Both providers and vendors in the broadband industry are trying to figure out how artificial intelligence (AI) can improve internal systems, customer service, construction, and more. Hailo Chief Technical Officer Avi Baum — who spoke with Telecompetitor today — has another take. He believes in the importance of edge-based AI, especially for broadband customer experience use cases.

While the opportunity for broadband providers around AI and data centers has gotten a lot of attention — since AI platforms that rely on cloud connectivity require so much data — Baum is focused on edge devices. Edge-based AI refers to AI that is installed and hosted directly on edge devices. Edge devices are devices at the edge of the cloud that are directly used by consumers: smartphones, internet of things (IoT) devices, etc. 

These devices connect to the cloud but have a certain amount of information loaded directly on the device. For example, when you say to Siri, “I see a little silhouetto of a man,” it responds, “Scaramouche, Scaramouche, will you do the Fandango?” without contacting the internet. The response is built in. (Those are lyrics from the Queen song “Bohemian Rhapsody.”)

Edge AI means certain AI capabilities would be built directly into devices without requiring a connection to the internet. Baum said both cloud-based and edge-based AI are necessary but will be used for different purposes.

Baum said the strongest use case for edge AI in the broadband industry is enhancing the customer experience, particularly around installations and connectivity troubleshooting.

He used the word “box” to describe an edge AI device — the “box” could be a router, IoT device, or anything a consumer is trying to set up — and explained that “if the box is self-contained, you just plug it into the power, start talking to it, and it will guide you.

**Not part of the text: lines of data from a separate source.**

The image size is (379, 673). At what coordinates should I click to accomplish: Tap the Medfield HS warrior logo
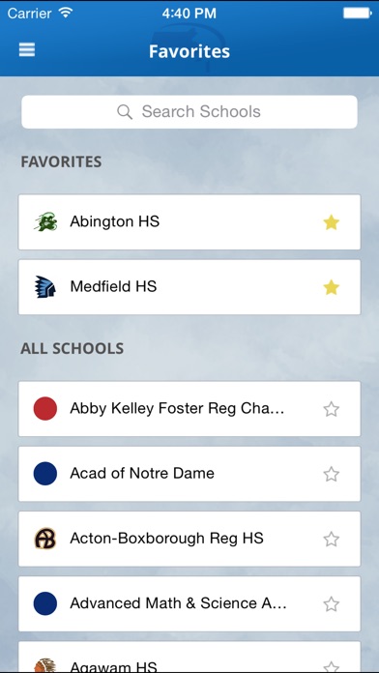45,287
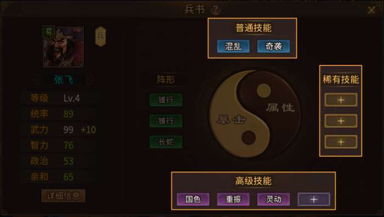Pick the second 锥行 formation

(x=166, y=121)
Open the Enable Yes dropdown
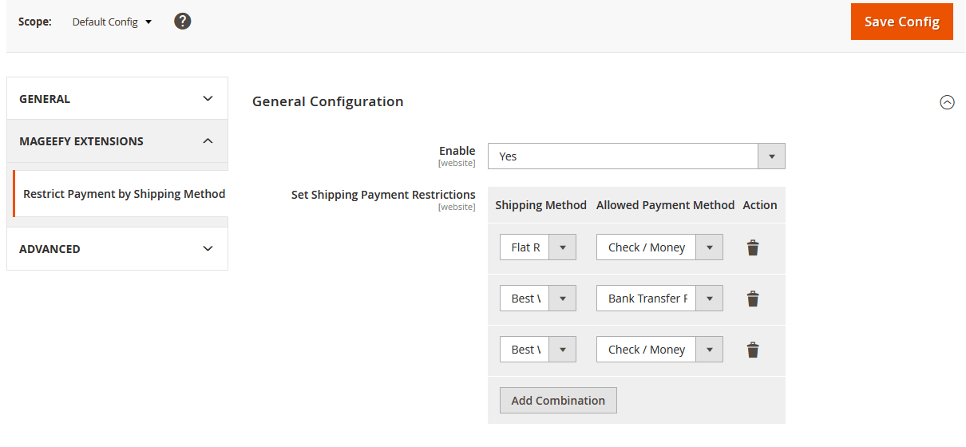This screenshot has width=966, height=447. click(x=635, y=156)
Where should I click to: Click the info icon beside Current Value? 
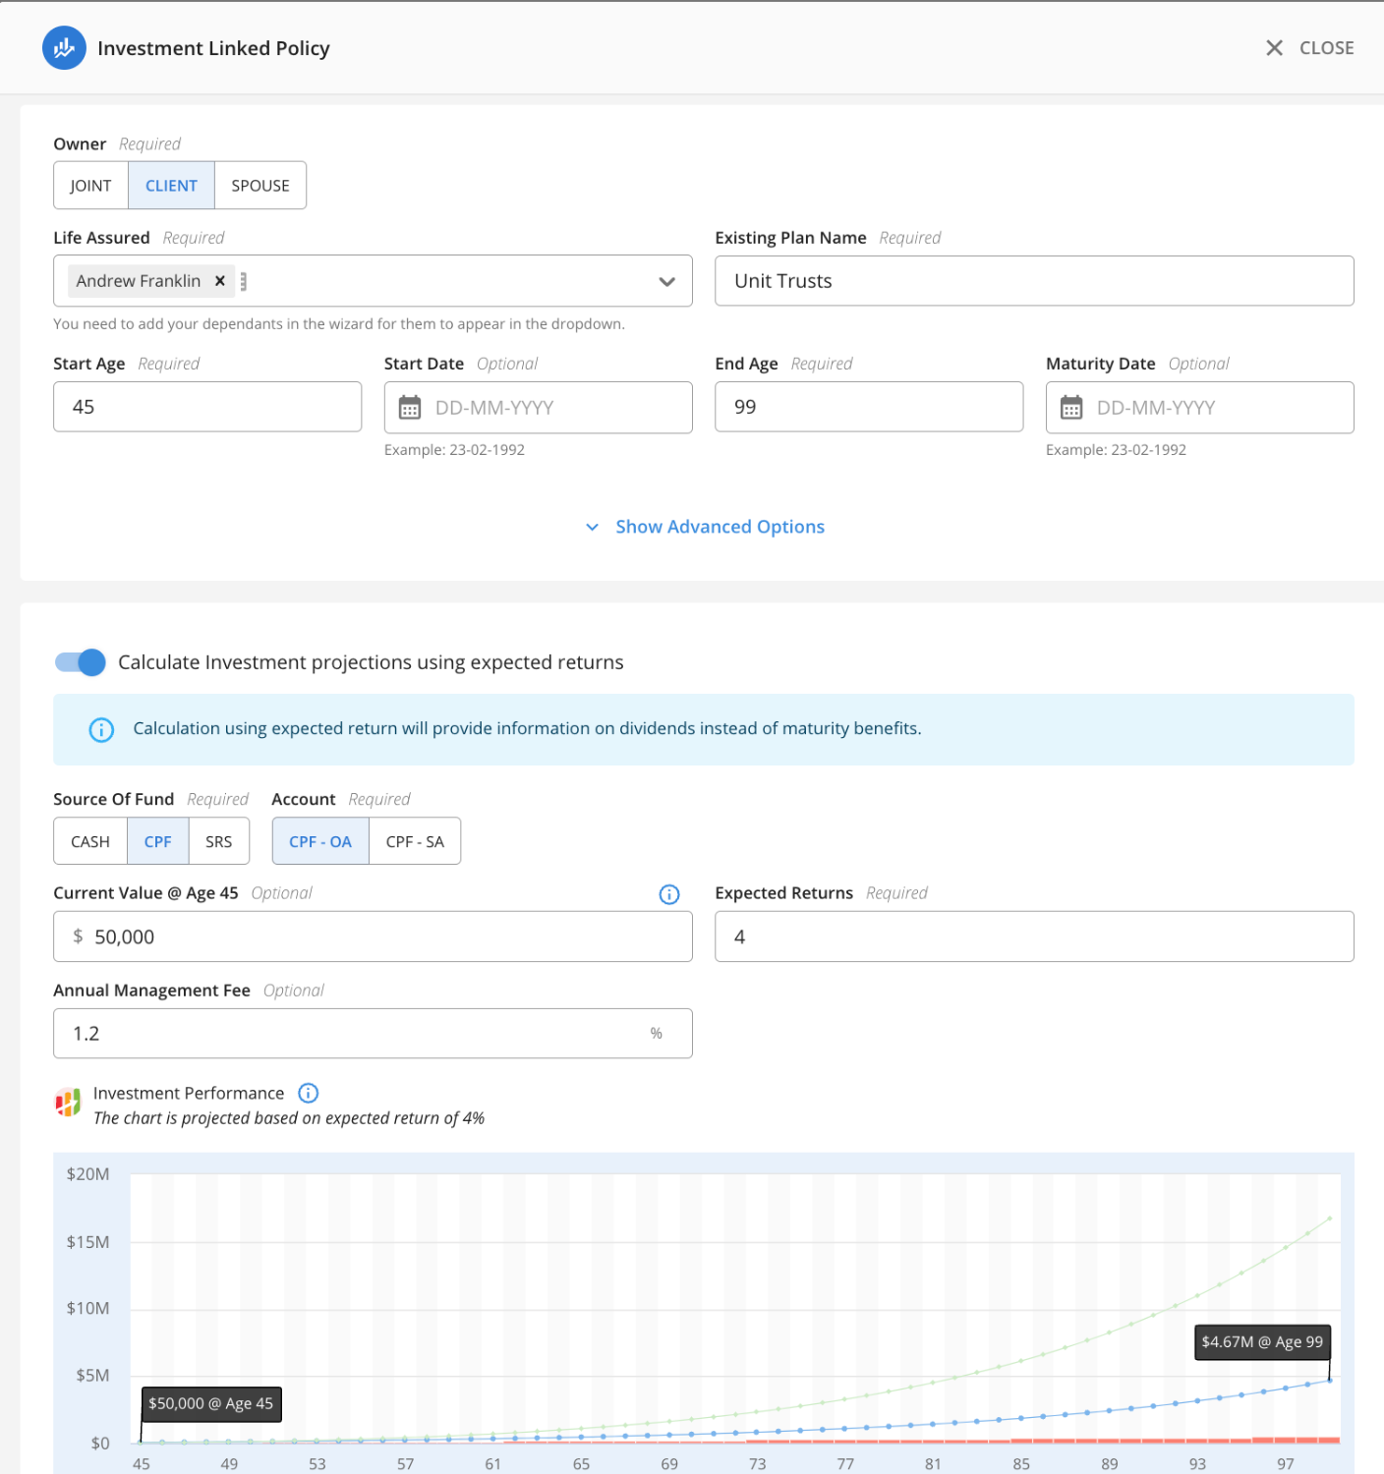(669, 894)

“It can observe itself and see what’s wrong. It can say, ‘You have a very poor connection here; try to do this,’ et cetera. It responds to the environment as it goes through the process.”

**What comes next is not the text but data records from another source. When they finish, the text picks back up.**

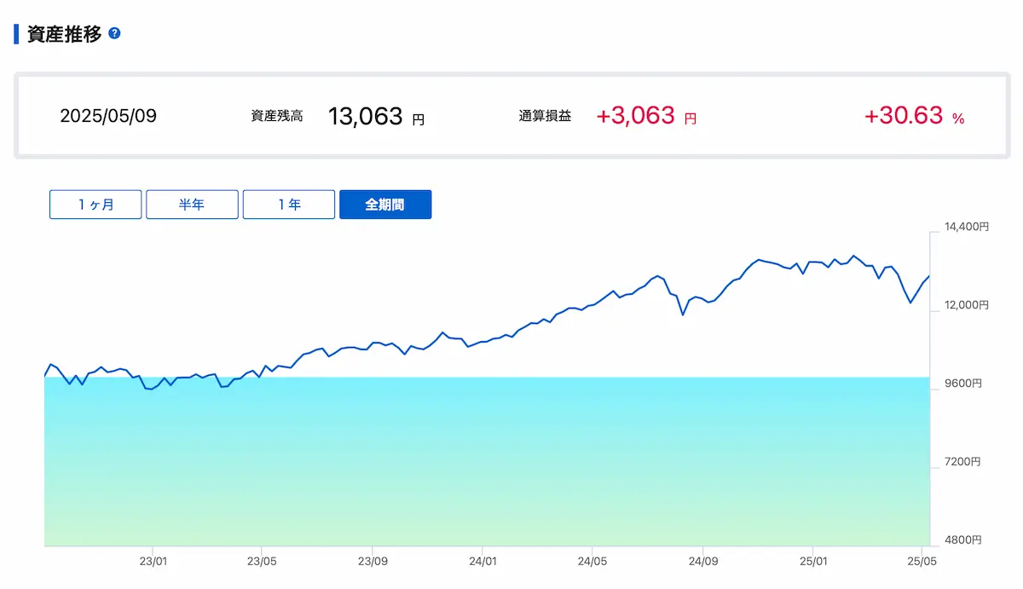This screenshot has height=589, width=1023.
Task: Click the blue-green gradient principal area
Action: pyautogui.click(x=486, y=465)
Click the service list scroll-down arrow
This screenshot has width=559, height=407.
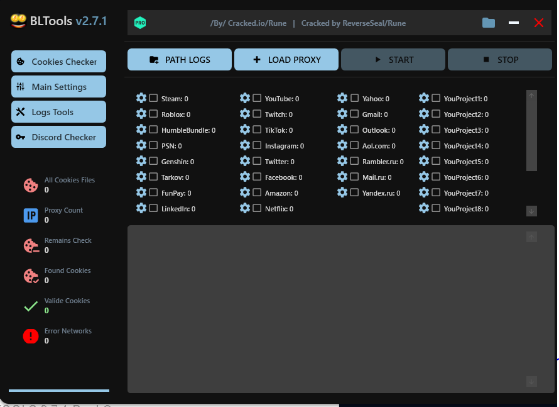tap(531, 211)
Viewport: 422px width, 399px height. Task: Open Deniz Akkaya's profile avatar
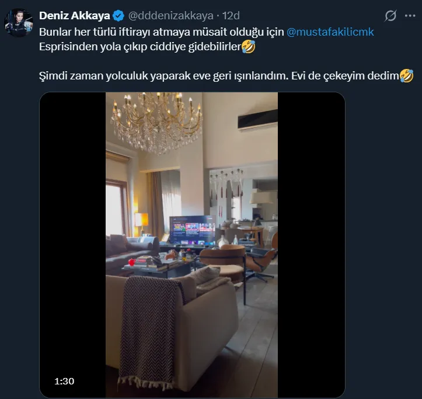click(18, 23)
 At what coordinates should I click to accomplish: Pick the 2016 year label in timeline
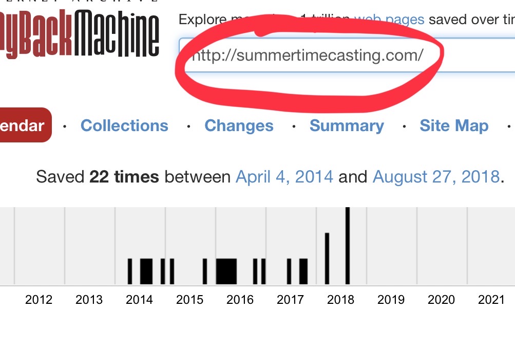(240, 299)

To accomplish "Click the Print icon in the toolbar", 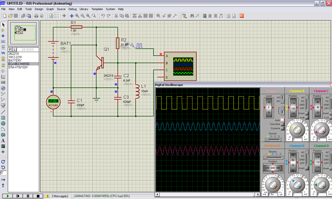I will click(36, 16).
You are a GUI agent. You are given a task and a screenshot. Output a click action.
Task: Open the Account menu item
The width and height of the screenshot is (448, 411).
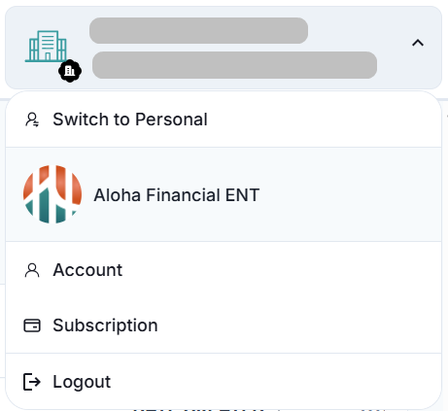[224, 270]
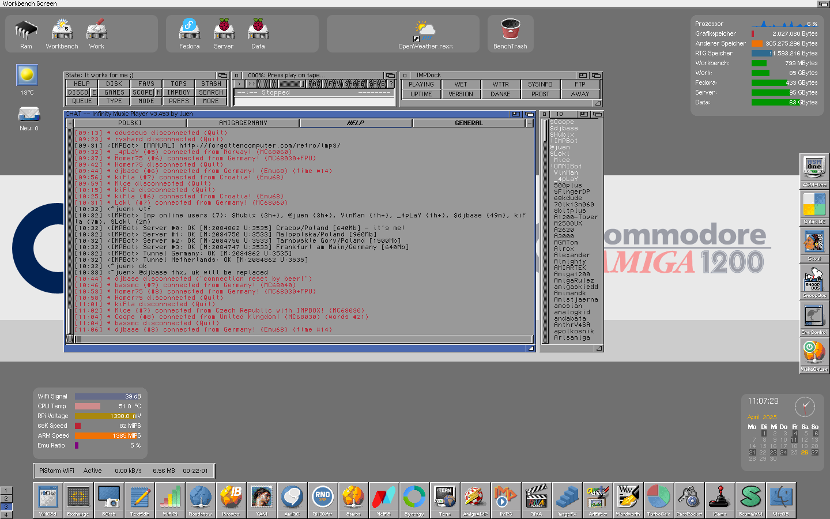This screenshot has width=830, height=519.
Task: Open the Fedora drive icon
Action: coord(189,33)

Baum said outage troubleshooting is another big opportunity for broadband providers. The customer experience could be improved by integrating AI into the router, allowing users to simply say, “My internet went out. What happened?” and be guided through steps to check — and possibly fix — their connection.

He added that a customer won’t have to call on the AI tool. “You don’t even need to say a keyword. It’s not like, ‘Hey, Siri,’ or ‘Hey, Google,’ because it will understand that you’re addressing it and not somebody else. That’s part of being much more proficient in language. It seems a bit mind-boggling. But it understands, like I understand, if you address me or not. And if it doesn’t understand, it can ask you, ‘Did you talk to me?’”

Baum said edge AI tools will improve the customer experience by “learning your language and register — how you speak and what your age is.”

The customer experience is further enhanced when these tools are delivered with a low-latency AI that “works at the pace that we are talking — like human-to-human, not human-to-machine,” Baum said.

He said these tools are still in the proof-of-concept stage. For now, Baum advises providers to keep thinking about how AI can enhance the customer experience, and then to consider whether tools like edge-based AI can be a differentiator for one provider over another. “Will people want the service because it’s very valuable for the end user, so they will pay the extra fee? The jury’s still out on that. Nobody knows. But those who are more innovative can bring in something that is completely different.”